Activity list =
1. Transcribe the part of the Formspring.me article that opens with the words containing "I guess predictably, the" and closes with "Know about Me’.".
2. According to the Formspring.me article, which company founded the site, and in what month and year?

==== Document segment

Have you heard of Formspring.me? It only came to my attention last week , but suddenly, in the way the internet does, I am tripping over articles about it. For those as yet blissfully unaware, Formspring.me, founded in Nov 2009 by survey company Formstack, is a site which enables questions to be posted to members, with the choice of anonymity. Members have an in-box, choose which questions to answer, and post the Q&A. Only when they are answered do the questions become public. Formsping (now of course a verb – “Hey, let’s formspring Alice!”) links with your Tumblr, Twitter or Facebook account to invite questions and publish answers among a wider audience.
I guess predictably, the site has proved virally popular amongst teens. As danah boyd and Anne Collier point out in their thoughtful articles on the topic, quizzes and questionnaires have long been a rite of adolescent passage – Jackie magazine c. 1976: “Are you a faithful friend? Take this test to find out”, 90’s email chainletters with ’10 Things you Didn’t Know about Me’.

========
==== Given material

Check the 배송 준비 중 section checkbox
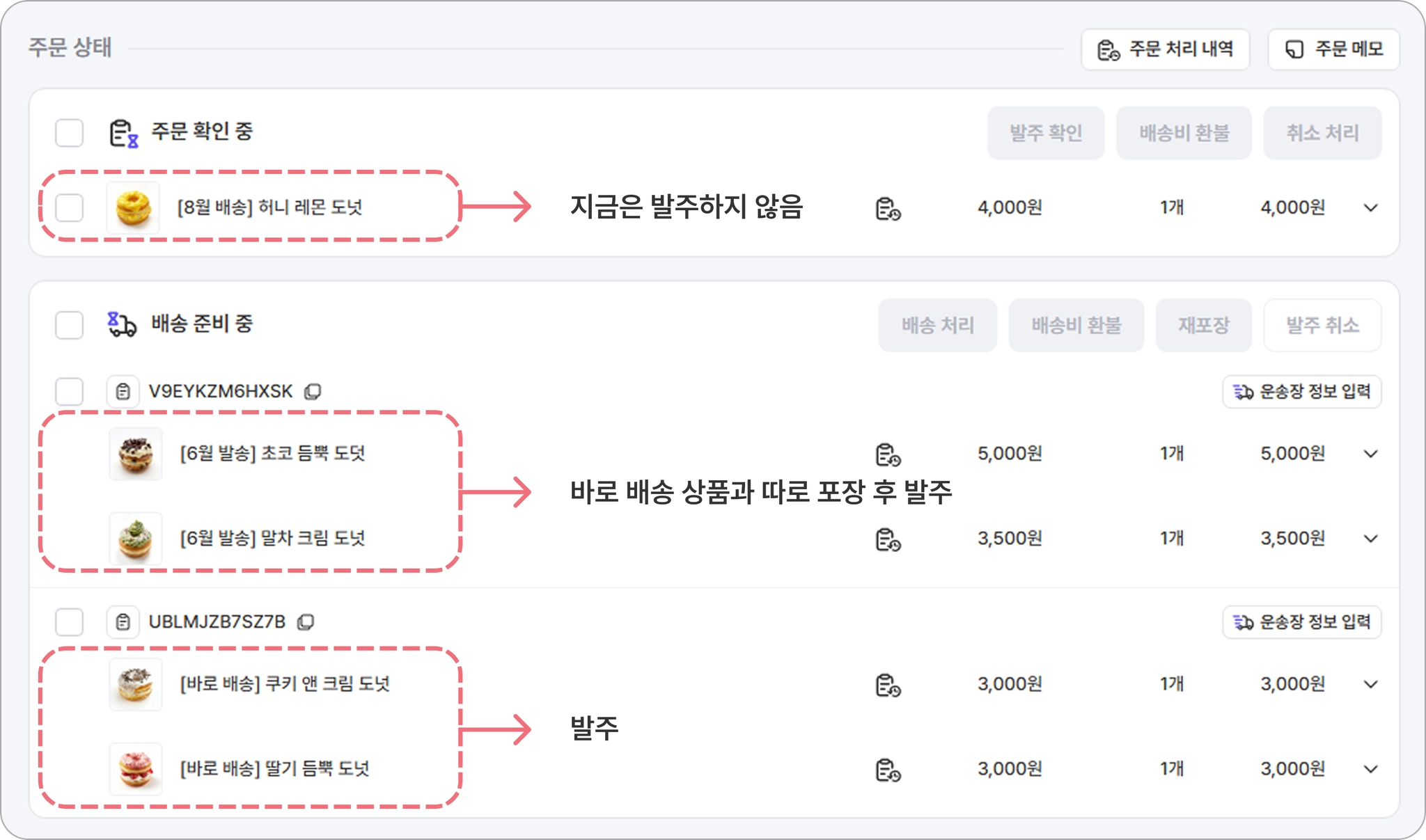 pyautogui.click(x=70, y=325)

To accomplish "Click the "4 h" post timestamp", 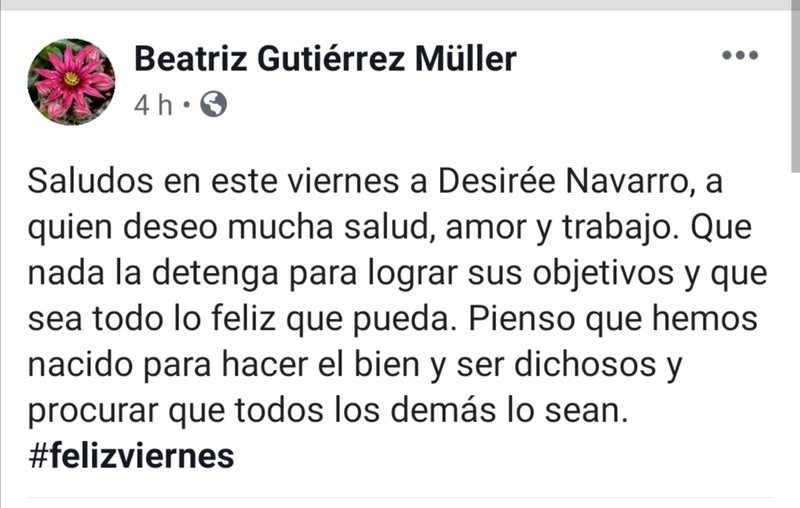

========

Answer set =
1.
I guess predictably, the site has proved virally popular amongst teens. As danah boyd and Anne Collier point out in their thoughtful articles on the topic, quizzes and questionnaires have long been a rite of adolescent passage – Jackie magazine c. 1976: “Are you a faithful friend? Take this test to find out”, 90’s email chainletters with ’10 Things you Didn’t Know about Me’.

2. The survey company Formstack founded it in November 2009.